Lorsqu'une stagiaire venait à "La Galipette" et qu'Olivier ne la connaissait pas et qu'elle restait seule une petit moment avec le groupe, il régressait complètement et retombait au point zéro.
Il avait besoin de se sentir en sécurité, retrouvant toujours les mêmes personnes (adultes), les mêmes enfants et surtout, de retrouver les mêmes structures dans ses activités.
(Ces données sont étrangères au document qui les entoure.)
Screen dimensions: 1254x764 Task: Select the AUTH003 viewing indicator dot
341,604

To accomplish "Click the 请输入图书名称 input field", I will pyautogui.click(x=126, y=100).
Il avait besoin de se sentir dirigé, de suivre un certain rythme (jeux libres, chants - Olivier aime beaucoup la musique - repas, toilette - mains et dents - rondes ou bricolages).
C'est cette structure que nous utilisons à "La Galipette", je n'ai pas changé l'organisation pour Olivier : c'est lui qui s'est adapté.

Ce que j'ai fait pour arriver à cette intégration :

  • J'ai collaboré avec les parents d'Olivier pour mieux comprendre (visites, repas partagés), aec l'éducatrice itinérante pour savoir si j'agissais juste (car j'ai beaucoup travaillé avec mon intuition et mon amour).
  • J'ai expliqué aux autres enfants et leur ai fait prendre conscience qu'il y avait quelques fois des enfants différents mais qu'ils avaient eux aussi le droit de jouer, de bricoler, de chanter, d'avoir des copains et d'être aimés. Je pense que si les adultes (la maîtresse, les parents, les gens) sont compréhensifs et acceptent l'efnant tel qu'il est avec son handicap, tout en essayant de le faire évoluer, bien entendu, cela passe très bien au niveau des autres enfants.
  • J'ai parlé avec les parents des autres enfants qui ne comprenait pas toujours ce petit garçon qui venait les prendre par la main en regardant en l'air pour les emmener nulle part.
  • Et enfin, je suis certaine qu'avec de la compréhension, de la patience et surtout beaucoup d'amour, l'intégration d'un enfant autiste est tout à fait possible dans notre société. Ceci dès le jardin d'enfants, puis à l'école où, ensemble, les enseignants et les parents mettent en commun une structure qui réponde aux besoins spécifiques de l'enfant handicapé. Ils nous apportent eux aussi des satisfactions et des joies merveilleuses.